There are other differences. Lobular spreads to oddball places like the GI tract when it metastasizes. The cells travel single file, kind of like deadly little tree branches. This weird growth pattern means it doesn’t always make a lump (mine was a “tuck” that pulled from inside and crumpled in when I raised my left arm).

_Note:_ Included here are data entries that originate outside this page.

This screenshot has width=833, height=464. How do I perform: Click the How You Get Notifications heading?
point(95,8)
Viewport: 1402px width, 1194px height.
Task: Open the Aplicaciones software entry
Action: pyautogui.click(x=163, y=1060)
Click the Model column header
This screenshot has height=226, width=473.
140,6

But again, the cancer has been cast as “just like ductal” for a long time. So not everybody knows these quirky differences. Not even patients or PCPs or sometimes not even oncologists. Women come in with weird abdominal symptoms and they’re told they have irritable bowel syndrome (because hey, don’t ALL women have IBS?). But no, they have stage 4 lobular cancer.

leigh pate - lob mob

Leigh Pate, lobular breast cancer patient/advocate. Photo by Robert Hood / Fred Hutch News Service

Anyway, tired of the status quo and encouraged by an uptick in scientific interest, Leigh and a bunch of her BC buddies (the #lobmob), put together the Lobular Breast Cancer Alliance to raise its profile — and eventually, they hope, funds for more research. The timing is perfect because there are some cool new  lobular studies being done right now (at Fred Hutch and elsewhere) and we can all help get the word out.

You can read my full story here, which includes some intriguing history regarding combined hormone therapy (HRT increases the risk of lobular, not ductal — I did not know this!). You can also see where scientists are looking, genetically, hormonally and otherwise, in order to shut this shitshow down.

As always, thanks for the read. Enjoy your day, peeps!